Bukannya makan bareng istri dan anaknya, dia marah-marah dan memukuli dua orang seharusnya dia sayang. "Dia memukuli kami dengan brutal dan hidung putri saya berdarah," kata Abir mengenang satu dari sekian banyak pengalaman pahitnya itu, seperti dilansir surat kabar Saudi Gazette Rabu lalu.
Awalnya, rumah tangga Abir bahagia. Di hari pernikahannya, pengantin Saudi ini naik kuda putih. Dengan jatah warisan dari ayahnya, Abir dan Usman, membangun rumah seharga delapan juta riyal atau setara Rp 25 miliar. Pasangan ini dikaruniai empat anak perempuan.
Rumah mewah dan nyaman itu bersalin rupa seolah neraka sejak ayah Abir meninggal. Usman, sang menantu, tidak bisa menjaga sumpahnya saat akad.
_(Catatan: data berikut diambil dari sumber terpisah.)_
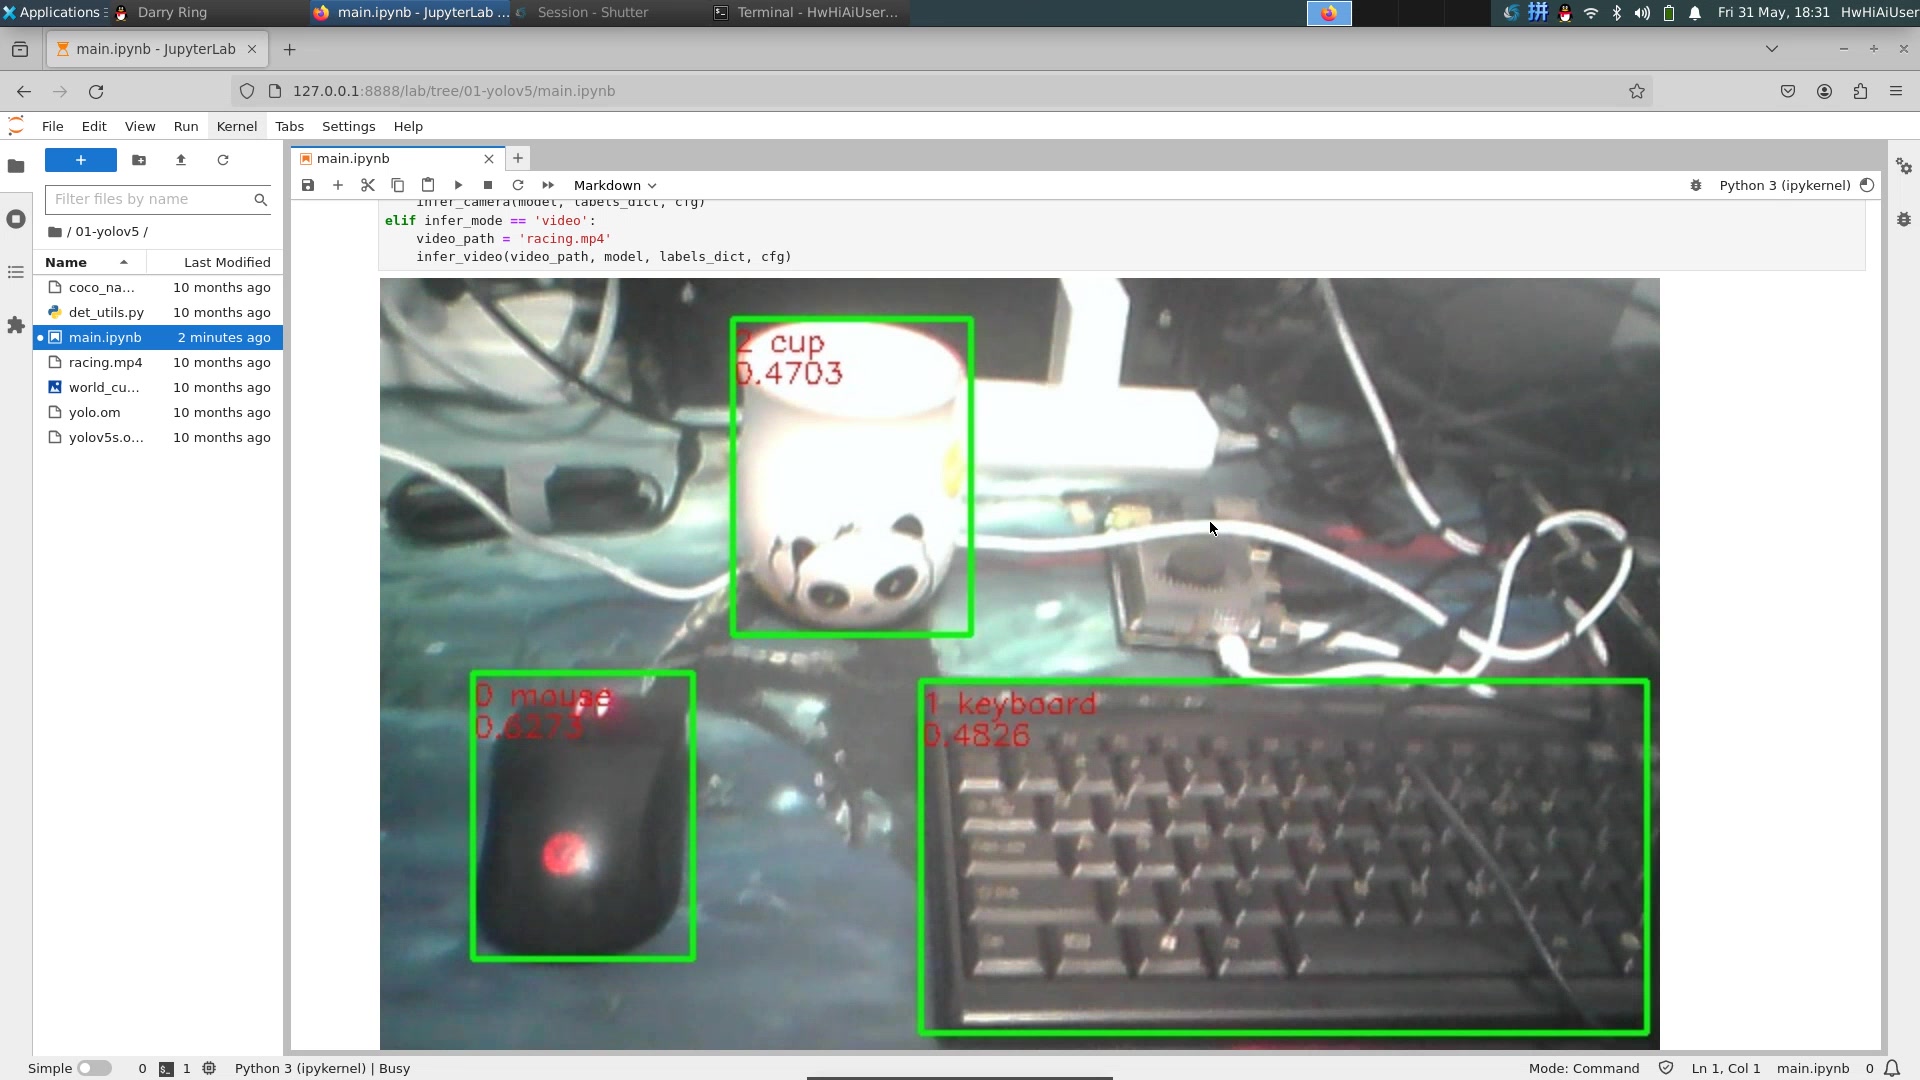Run the selected cell with the play icon
The image size is (1920, 1080).
click(x=458, y=185)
Perangai buruknya mulai kelihatan. Dia memanfaatkan kelemahan Abir lantaran semua adik lelakinya masih kecil dan ibunya telah renta.
"Suami saya mengambil keuntungan dari kelemahan saya dan mulai menyiksa saya dengan pelbagai cara setelah dia mapan," ujar Abir. Usman membawa kembali mantan istrinya ke rumah dan mengusir Abir bersama empat anaknya. Abir kemudian ditahan di sebuah vila milik suaminya di luar Mekkah. Kelimanya mendekam di sebuah ruangan selalu terkunci dan hanya ada satu jendela.
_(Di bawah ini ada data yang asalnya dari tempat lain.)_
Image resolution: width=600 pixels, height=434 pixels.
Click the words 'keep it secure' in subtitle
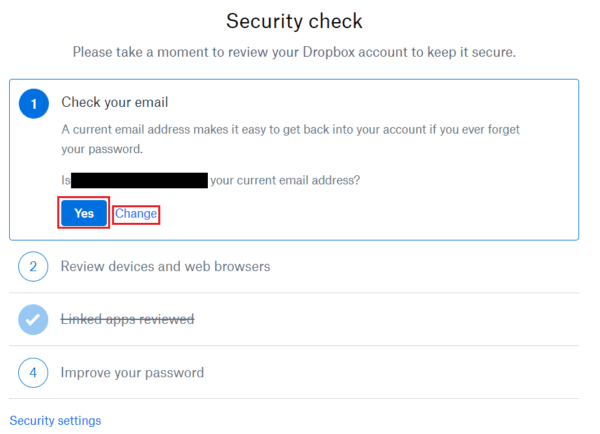coord(470,52)
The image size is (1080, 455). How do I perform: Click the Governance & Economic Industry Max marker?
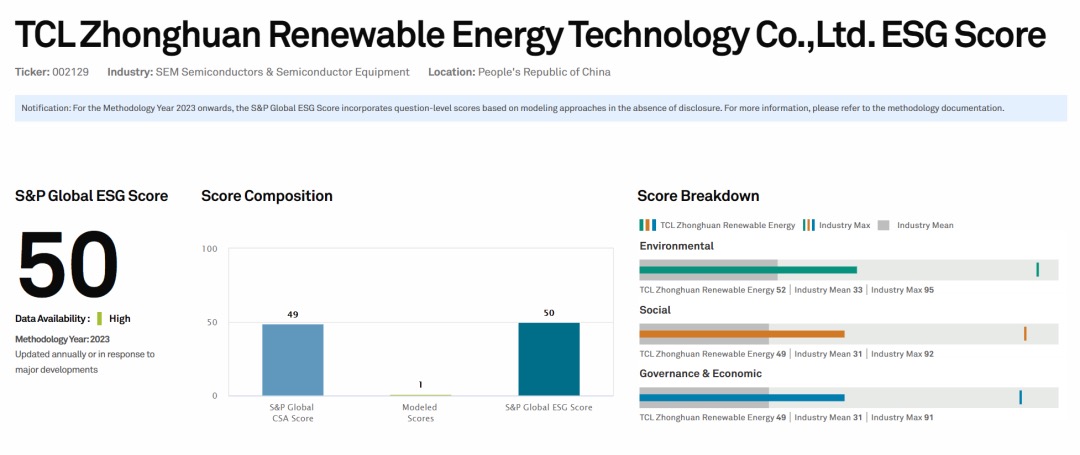[1020, 397]
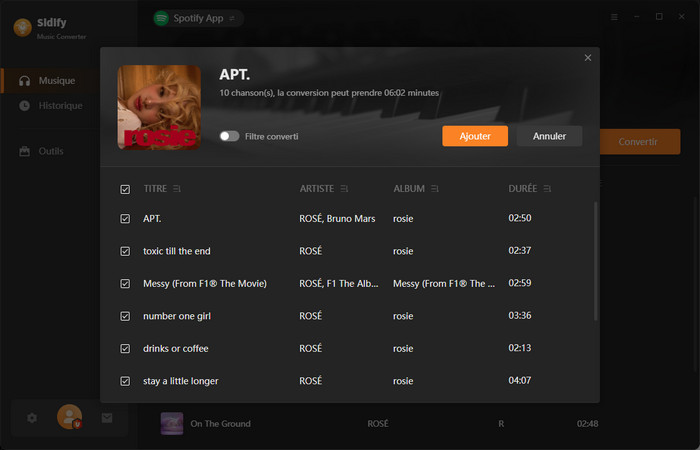The image size is (700, 450).
Task: Click the Spotify logo icon
Action: pyautogui.click(x=161, y=18)
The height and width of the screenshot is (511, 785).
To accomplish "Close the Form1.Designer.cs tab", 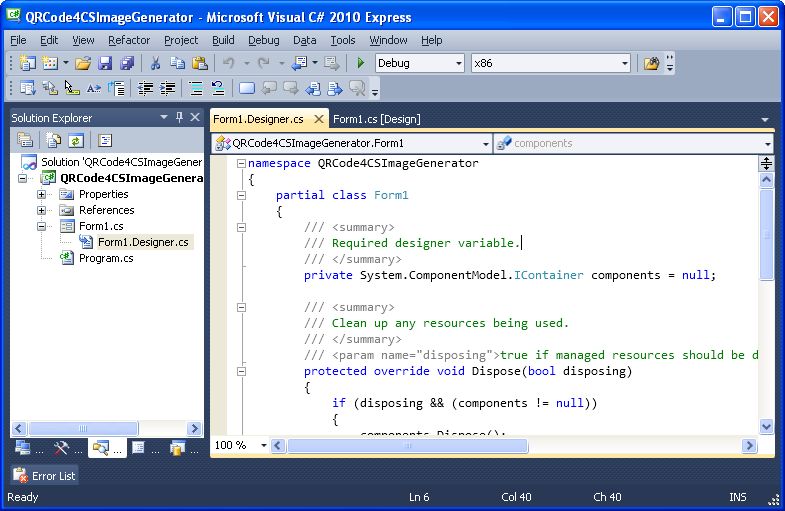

Seorang penjaga diwanti-wanti agar tidak seorang pun mengetahui tempat menyembunyikan Abir dan empat putrinya itu. Kondisi mereka mengenaskan. Sampai-sampai harus berbagi makanan dengan penjaga. Abir berulang kali mengemis agar dibebaskan, namun penjaga takut kepada suami Abir.
Hingga akhirnya rekan-rekan Abir menemukan tempat itu. Tetap saja, penjaga menolak dibebaskan. Satu hari, Abir menyogok penjaga agar dikasih telepon seluler. Dia kemudian menghubungi kantor polisi dan memberi tahu lokasi penahanannya.
Tapi jawaban polisi sungguh mengecewakan. Mereka bilang tidak berhak menyerbu vila pribadi. Abir diminta mencari cara agar bisa kabur.
Singkat cerita, dia bersama empat anaknya berhasil lari saat penjaga meleng. Dari jalan terdekat, dia menelepon polisi dan petugas sosial. Usman datang di saat yang sama. Dia kemudian memukuli istrinya di depan polisi terdiam mematung.
Abir dan anak-anaknya kemudian dibawa ke kantor polisi. Ketika Usman muncul lagi di kantor polisi dan mulai memukuli istrinya, dia dibekuk dan ditahan.
Polisi lalu membebaskan Abir dan keempat anaknya. Mereka lantas menuju Bandar Udara King Abdul Aziz dan terbang ke Ibu Kota Riyadh. "Saya tiba di Riyadh bersama anak-anak saya dan berkumpul lagi bersama keluarga," tutur Abir.
Abir menuntut suaminya mengembalikan semua uang dia keluarkan untuk memulai bisnis suaminya. Namun dia cemas bakal kalah di pengadilan lantaran adik-adiknya masih kecil buat mewakili dia saat sidang. "Suami saya mengancam mempermalukan saya dan anak-anak saya jika saya tidak kembali ke Mekkah."
Buat Abir, Mekkah barangkali bukan lagi tanah suci. Kota itu tak ubahnya neraka lantaran membuat hidupnya tersiksa.